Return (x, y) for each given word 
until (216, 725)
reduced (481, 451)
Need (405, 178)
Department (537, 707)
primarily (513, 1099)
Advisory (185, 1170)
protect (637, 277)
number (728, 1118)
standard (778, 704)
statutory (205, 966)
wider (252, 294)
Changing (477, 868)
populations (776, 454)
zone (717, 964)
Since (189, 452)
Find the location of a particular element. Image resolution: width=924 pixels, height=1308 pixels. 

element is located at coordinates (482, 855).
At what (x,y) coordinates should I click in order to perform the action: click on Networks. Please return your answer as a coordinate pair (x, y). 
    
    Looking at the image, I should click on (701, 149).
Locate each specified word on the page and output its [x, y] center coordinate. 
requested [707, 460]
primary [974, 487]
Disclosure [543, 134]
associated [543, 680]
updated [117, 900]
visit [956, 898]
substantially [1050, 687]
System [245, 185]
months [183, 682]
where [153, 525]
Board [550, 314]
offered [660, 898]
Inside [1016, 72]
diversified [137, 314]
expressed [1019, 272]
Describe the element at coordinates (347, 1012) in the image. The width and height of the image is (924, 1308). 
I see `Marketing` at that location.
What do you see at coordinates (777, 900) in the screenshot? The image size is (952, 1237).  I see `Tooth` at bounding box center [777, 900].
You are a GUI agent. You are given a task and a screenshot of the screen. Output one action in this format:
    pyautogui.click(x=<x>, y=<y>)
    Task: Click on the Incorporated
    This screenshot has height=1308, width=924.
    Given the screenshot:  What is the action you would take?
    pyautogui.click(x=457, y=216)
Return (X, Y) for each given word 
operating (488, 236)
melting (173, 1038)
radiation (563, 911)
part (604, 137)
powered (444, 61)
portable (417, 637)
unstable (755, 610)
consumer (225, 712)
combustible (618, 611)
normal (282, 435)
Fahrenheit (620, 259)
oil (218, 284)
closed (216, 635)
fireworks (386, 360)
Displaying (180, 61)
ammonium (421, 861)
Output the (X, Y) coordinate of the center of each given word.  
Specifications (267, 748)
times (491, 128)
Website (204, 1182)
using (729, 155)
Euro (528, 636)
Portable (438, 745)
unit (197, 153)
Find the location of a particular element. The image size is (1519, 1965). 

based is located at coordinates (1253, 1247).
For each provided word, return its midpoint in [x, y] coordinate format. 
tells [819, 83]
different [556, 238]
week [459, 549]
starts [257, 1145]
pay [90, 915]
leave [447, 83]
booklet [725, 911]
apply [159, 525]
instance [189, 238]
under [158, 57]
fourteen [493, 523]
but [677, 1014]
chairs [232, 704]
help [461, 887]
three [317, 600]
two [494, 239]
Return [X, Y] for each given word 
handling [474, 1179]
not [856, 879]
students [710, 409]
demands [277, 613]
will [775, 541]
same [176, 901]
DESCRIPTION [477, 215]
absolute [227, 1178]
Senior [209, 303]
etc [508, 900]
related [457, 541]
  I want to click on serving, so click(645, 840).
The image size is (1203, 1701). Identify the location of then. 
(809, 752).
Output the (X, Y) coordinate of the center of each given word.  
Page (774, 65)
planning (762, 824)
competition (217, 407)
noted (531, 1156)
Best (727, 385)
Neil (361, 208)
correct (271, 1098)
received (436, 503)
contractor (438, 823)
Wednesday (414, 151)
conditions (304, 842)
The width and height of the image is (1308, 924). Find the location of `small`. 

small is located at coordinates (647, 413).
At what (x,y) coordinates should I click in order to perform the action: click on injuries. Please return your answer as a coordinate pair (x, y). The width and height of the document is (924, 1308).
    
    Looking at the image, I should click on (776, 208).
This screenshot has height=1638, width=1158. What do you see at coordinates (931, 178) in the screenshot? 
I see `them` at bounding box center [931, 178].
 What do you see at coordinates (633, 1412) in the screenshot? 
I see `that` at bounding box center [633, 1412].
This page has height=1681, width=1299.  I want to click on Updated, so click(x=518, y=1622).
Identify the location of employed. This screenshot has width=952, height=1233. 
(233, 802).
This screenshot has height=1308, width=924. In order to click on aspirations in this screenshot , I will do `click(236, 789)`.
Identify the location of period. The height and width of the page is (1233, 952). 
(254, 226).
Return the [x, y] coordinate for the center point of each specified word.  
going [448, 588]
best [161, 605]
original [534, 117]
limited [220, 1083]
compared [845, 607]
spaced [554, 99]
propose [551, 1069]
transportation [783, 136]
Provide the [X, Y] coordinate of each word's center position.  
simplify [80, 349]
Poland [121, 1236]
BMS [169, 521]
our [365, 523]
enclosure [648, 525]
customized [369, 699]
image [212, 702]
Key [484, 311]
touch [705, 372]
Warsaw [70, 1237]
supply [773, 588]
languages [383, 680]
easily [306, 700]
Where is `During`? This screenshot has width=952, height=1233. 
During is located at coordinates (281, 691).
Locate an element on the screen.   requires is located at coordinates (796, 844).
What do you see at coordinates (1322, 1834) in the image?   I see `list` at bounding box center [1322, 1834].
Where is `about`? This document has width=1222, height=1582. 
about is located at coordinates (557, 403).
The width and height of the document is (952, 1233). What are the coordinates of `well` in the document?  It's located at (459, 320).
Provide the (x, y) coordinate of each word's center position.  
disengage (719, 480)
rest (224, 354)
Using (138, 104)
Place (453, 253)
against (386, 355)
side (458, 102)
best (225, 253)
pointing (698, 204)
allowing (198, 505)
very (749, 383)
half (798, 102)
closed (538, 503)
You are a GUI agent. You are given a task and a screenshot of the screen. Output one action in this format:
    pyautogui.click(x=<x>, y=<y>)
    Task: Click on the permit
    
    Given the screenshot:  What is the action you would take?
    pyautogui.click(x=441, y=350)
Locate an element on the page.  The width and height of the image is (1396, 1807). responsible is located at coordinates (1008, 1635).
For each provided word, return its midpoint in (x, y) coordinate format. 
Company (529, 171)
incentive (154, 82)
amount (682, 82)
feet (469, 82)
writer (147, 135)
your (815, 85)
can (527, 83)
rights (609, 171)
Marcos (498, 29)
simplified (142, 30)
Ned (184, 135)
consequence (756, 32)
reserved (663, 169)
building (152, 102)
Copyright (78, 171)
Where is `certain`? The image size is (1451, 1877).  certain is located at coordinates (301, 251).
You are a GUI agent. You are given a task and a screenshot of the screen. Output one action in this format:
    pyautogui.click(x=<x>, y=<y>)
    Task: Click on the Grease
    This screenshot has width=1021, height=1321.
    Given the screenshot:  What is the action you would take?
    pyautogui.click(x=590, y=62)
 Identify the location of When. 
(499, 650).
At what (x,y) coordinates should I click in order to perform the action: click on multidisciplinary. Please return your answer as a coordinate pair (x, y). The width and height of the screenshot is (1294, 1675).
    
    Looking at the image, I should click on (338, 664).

******************************

**Request**:
Please count how many lines in the entries above contain the string "During", matching case exactly, and give only that number.

**Task answer**:
2